+++ QUELLE

Neue Maßstäbe für Transparenz bei Wirtschaftsprüfern
Mit dem Urteil des Bundesgerichtshofs vom 11. Dezember 2025 (Az. III ZR 438/23) wurde ein zentrales Thema im Spannungsfeld zwischen Berufsgeheimnis, Auftraggeberrechten und insolvenzrechtlicher Aufklärungspflicht neu beleuchtet. Der BGH hat entschieden, dass Wirtschaftsprüfungsgesellschaften verpflichtet sein können, einem Insolvenzverwalter Auskunft über den Inhalt ihrer Handakten zu erteilen und Einsicht in diese zu gewähren. Grundlage dieser Entscheidung ist die Verpflichtung des Beauftragten nach § 666 Bürgerliches Gesetzbuch, dem Auftraggeber die erforderlichen Informationen bereitzustellen und Rechenschaft über den Stand und die Ergebnisse seiner Tätigkeit abzulegen. Diese Pflicht gilt auch im Kontext der Insolvenz, wobei nach § 80 Insolvenzordnung die Verfügungs- und Verwaltungsrechte des Schuldners auf den Insolvenzverwalter übergehen und somit auch dessen Anspruch auf Auskünfte umfasst sind.

++++++
+++ BEREITGESTELLTES MATERIAL

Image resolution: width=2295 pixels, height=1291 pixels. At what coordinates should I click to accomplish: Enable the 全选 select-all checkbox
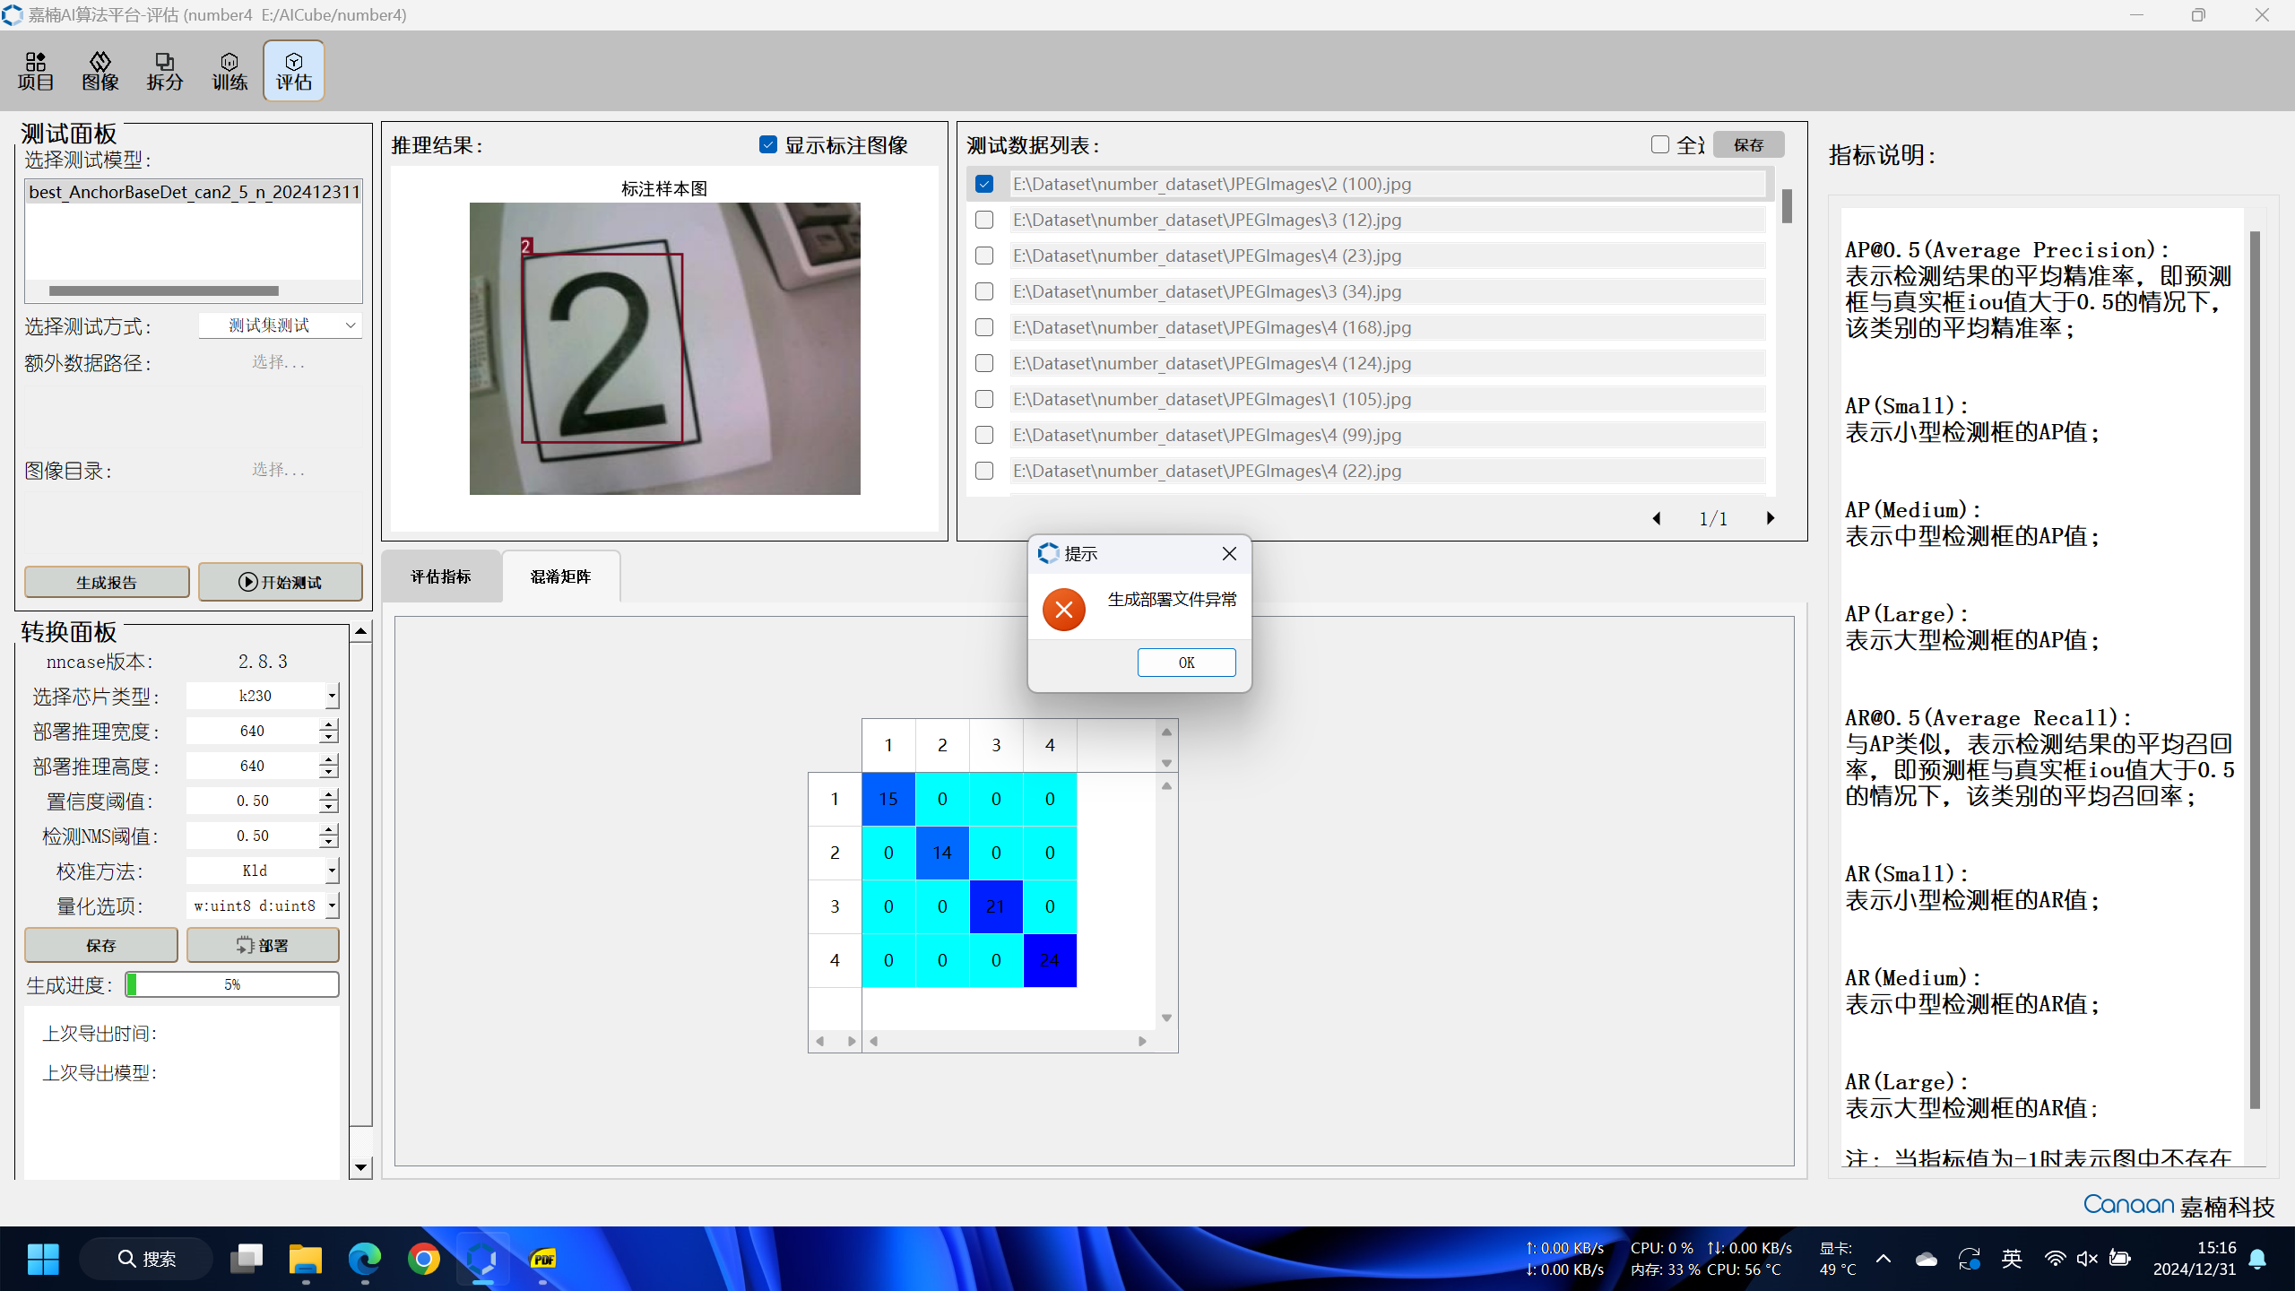click(1660, 144)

++++++

#### [DIE AUFGABE]
Beantworte anhand der Quelle die folgenden Fragen.
(a) An welchem Datum erging das Urteil des Bundesgerichtshofs?
(b) Welche Vorschrift des Bürgerlichen Gesetzbuchs wird als Grundlage der Entscheidung genannt?
(c) Auf wen gehen nach § 80 Insolvenzordnung die Verfügungs- und Verwaltungsrechte des Schuldners über?

#### [MUSTERLÖSUNG]
(a) Am 11. Dezember 2025.
(b) § 666 Bürgerliches Gesetzbuch.
(c) Auf den Insolvenzverwalter.